[Items from a data source]
- - - -
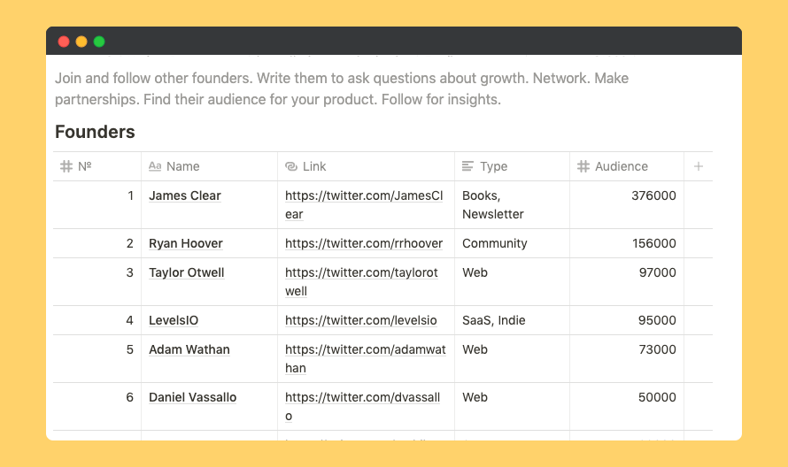788x467 pixels.
Task: Open the Taylor Otwell page entry
Action: (187, 272)
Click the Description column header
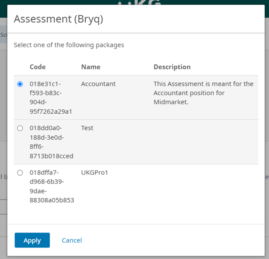The height and width of the screenshot is (259, 269). [x=172, y=67]
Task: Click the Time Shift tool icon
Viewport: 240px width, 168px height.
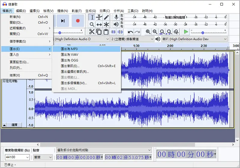Action: (99, 25)
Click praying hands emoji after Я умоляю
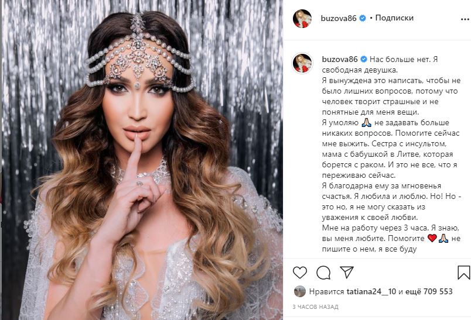Image resolution: width=471 pixels, height=320 pixels. pos(367,123)
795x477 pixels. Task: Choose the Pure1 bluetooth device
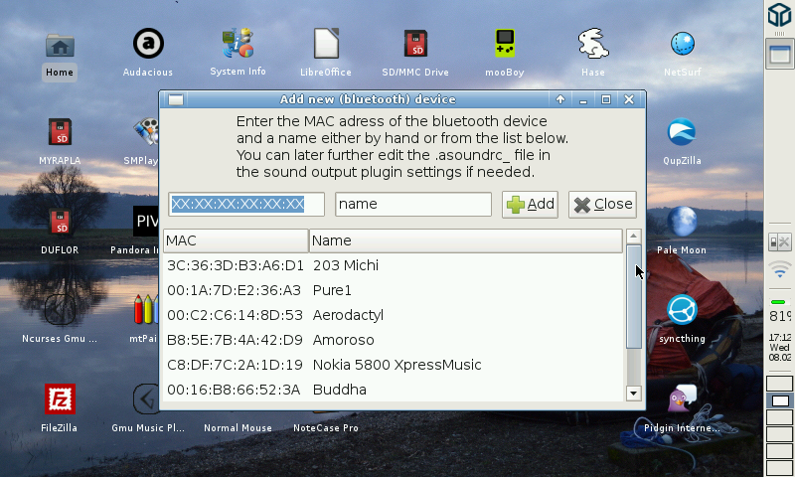(393, 290)
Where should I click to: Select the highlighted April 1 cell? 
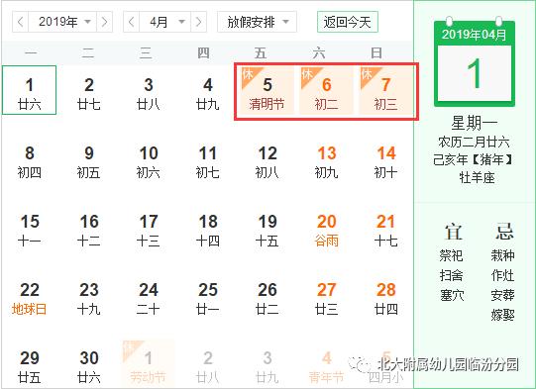pos(30,90)
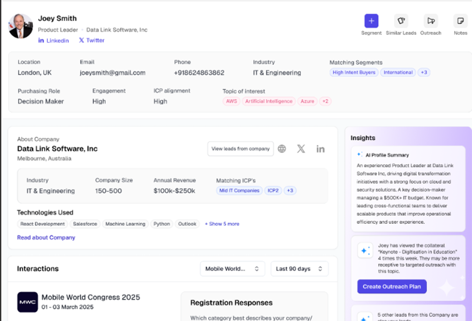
- - - -
_Assignment_
Print, without pictures, exactly the lines from the one containing "Task: Click the Time Shift tool icon" through the final line of the records above.

_Response box_
Task: Click the Time Shift tool icon
Viewport: 240px width, 168px height.
Action: (99, 25)
Click praying hands emoji after Я умоляю
Image resolution: width=471 pixels, height=320 pixels. pos(367,123)
795x477 pixels. Task: Choose the Pure1 bluetooth device
(393, 290)
Where should I click to: Select the highlighted April 1 cell? 
pos(30,90)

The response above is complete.